Ghouls, goblins and ghosts – and a whole bunch more – didn't wait for the stillness of night to make their scary presence seen and heard around Texas Trails RV Park in Pharr.
But instead of screams of terror, these creepy images brought a resounding sigh of relief – and plenty of laughter (and candy) to go with good camaraderie. Sure, it was Halloween, but it was also an opportunity to take a step toward some normalcy amid a year where the COVID-19 pandemic has altered so many lives and the way they are lived. And what says normalcy among Winter Texans more than dressing up as zombies, witches and whatnots?
“It's a bunch of folks having fun,” said Lou Dewaele who, along with his wife Cathy, are activity directors for the park. “Normally, we do a costume contest and dance but since we're not having dances we thought, 'What about a decorated cart, Halloween parade and costume contest?' It's not a bad turnout.”
Some of the nearly 300 residents who have already returned – or never left - kicked off the beginning of the holiday season and celebrated Halloween with a golf cart, moped and electric scooter parade around Texas Trails. Those who were not in all of their spookiness sat in their driveways and waited to see the caravan make its way through the park. There were more than 20 golf carts and other transporters taking part in the event – oddly enough, no brooms could be seen carrying their witches through the beautiful early evening air.
Ghouls tossed candy to those around the park waiting to see the haunted parade. Judges waited at trick or treat stations throughout as the group made their way around before returning to the start.
Stan and Brenda Noakes won first place, followed by Cheryl and Doug Shneider and Danny Short, with his bulldog.
Christy Myers, of Duvall, Washington sat in her driveway with her husband, brother, mother and sister awaiting the traveling horror-on-wheels group.

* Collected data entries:
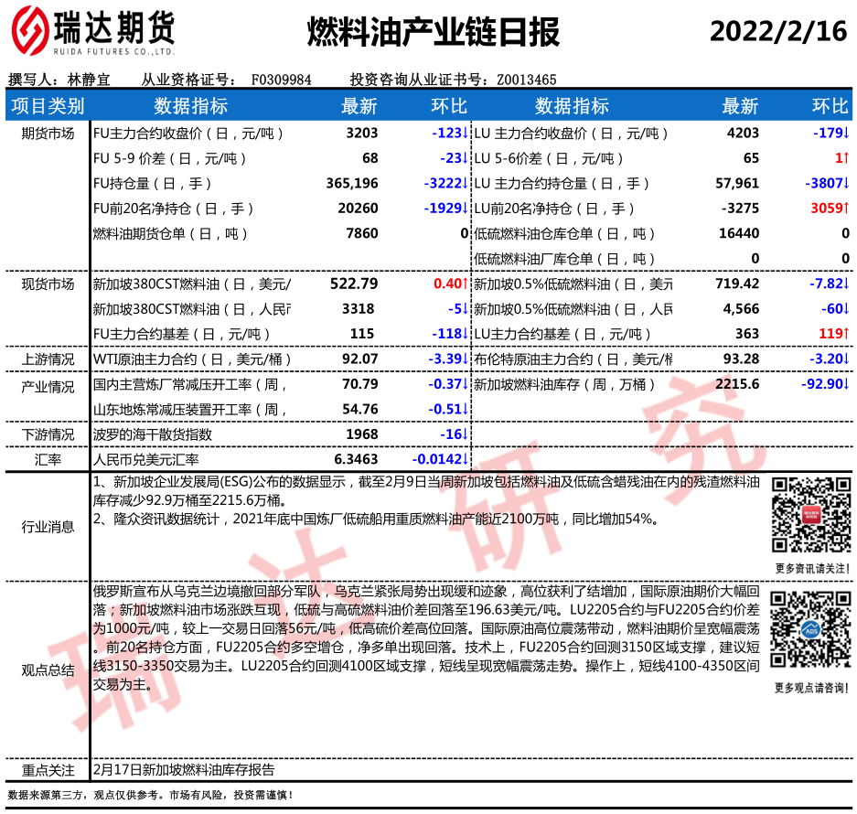This screenshot has height=814, width=857.
Task: Click the LU closing price value 4203
Action: (x=743, y=134)
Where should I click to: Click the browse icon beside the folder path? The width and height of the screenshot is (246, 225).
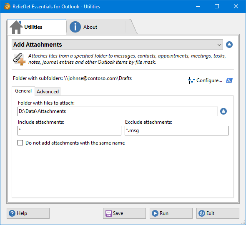[223, 111]
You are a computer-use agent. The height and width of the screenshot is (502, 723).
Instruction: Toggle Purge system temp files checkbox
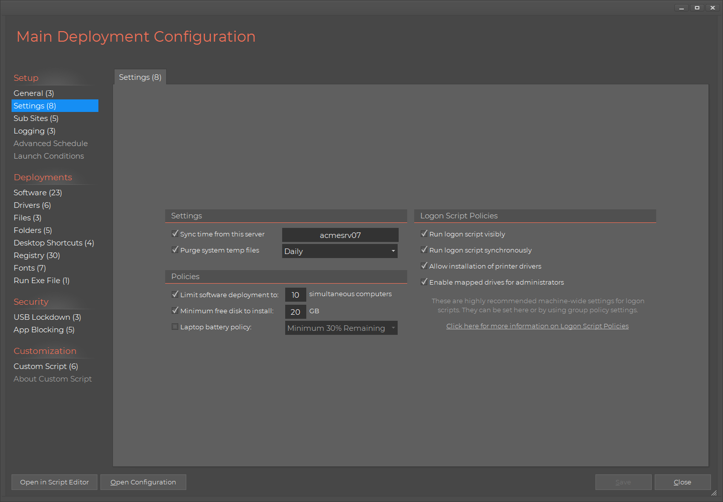point(175,250)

* Required work:
A – Can you return the passage of the Halloween parade article that starts with "Ghouls, goblins and" and goes on through "Park in Pharr.", word for word?
B – Could you take the Halloween parade article further, picking up right after its final sentence?

* Answers by task:
A –
Ghouls, goblins and ghosts – and a whole bunch more – didn't wait for the stillness of night to make their scary presence seen and heard around Texas Trails RV Park in Pharr.

B –
“I love it,” said Myers, who moved to the Valley in March. “I'm really glad to be here and we just group together, go to the pool and that's about it. We do a lot of cooking. We love the freaky people.”
Michael Allred was one of those freaky people, dressed “to the nines,” in his zombie outfit. He and his wife clearly were enjoying the opportunity to be around – with social distancing – other park residents and friends.
“We just love this,” said Allred, an Arkansas native who has lived full time in the Valley for the past two and a half years. “We have parades constantly for Christmas, Halloween, Easter and with COVID going on, having something like this is just so much fun. It's affected everyone. There are no dances and, for example, for Thanksgiving we would all sit in the hall all together and eat, but now you order dinner and come pick it up.”
But, as is the spirit of Winter Texans, there's always a way to find a good time.
“We're gonna be doing a drive-in theater,” he said. “We'll be in golf carts and socially distance as best we can, but they're always trying to be innovative and come up with new ideas here. It's great.”
The walking dead, ghosts, skeletons and a great time – what better way than to say Winter Texans have returned?